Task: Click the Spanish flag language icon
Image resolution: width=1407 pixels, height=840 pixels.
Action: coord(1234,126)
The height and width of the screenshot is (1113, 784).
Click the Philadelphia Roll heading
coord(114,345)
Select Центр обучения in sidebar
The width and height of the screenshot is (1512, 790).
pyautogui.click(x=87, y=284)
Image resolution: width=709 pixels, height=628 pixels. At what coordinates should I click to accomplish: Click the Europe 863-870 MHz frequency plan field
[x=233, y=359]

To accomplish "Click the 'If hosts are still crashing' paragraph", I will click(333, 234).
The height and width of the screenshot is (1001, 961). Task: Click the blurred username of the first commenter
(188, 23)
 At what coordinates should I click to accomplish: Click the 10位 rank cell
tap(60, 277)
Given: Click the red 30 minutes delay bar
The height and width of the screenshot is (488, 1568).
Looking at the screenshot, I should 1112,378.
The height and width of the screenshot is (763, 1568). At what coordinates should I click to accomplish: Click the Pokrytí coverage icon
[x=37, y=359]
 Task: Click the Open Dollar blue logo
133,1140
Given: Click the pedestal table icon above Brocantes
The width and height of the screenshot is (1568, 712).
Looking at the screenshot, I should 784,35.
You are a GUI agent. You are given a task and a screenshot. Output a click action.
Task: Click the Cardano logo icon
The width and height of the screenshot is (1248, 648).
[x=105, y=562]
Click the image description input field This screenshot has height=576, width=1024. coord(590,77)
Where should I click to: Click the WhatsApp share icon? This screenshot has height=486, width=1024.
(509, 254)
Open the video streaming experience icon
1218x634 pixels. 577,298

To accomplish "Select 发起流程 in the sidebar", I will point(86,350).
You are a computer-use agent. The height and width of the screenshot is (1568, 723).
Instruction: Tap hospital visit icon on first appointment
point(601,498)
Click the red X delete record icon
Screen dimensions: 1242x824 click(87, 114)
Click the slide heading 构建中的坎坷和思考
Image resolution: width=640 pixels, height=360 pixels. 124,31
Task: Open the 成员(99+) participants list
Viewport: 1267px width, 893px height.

TASK DIRECTIONS: All lines from the one that holds "Click the slide heading 构建中的坎坷和思考" through the end of the material, both ends included, should be restated exactly.

SOLUTION:
Click the slide heading 构建中的坎坷和思考
Image resolution: width=640 pixels, height=360 pixels. 124,31
Task: Open the 成员(99+) participants list
Viewport: 1267px width, 893px height.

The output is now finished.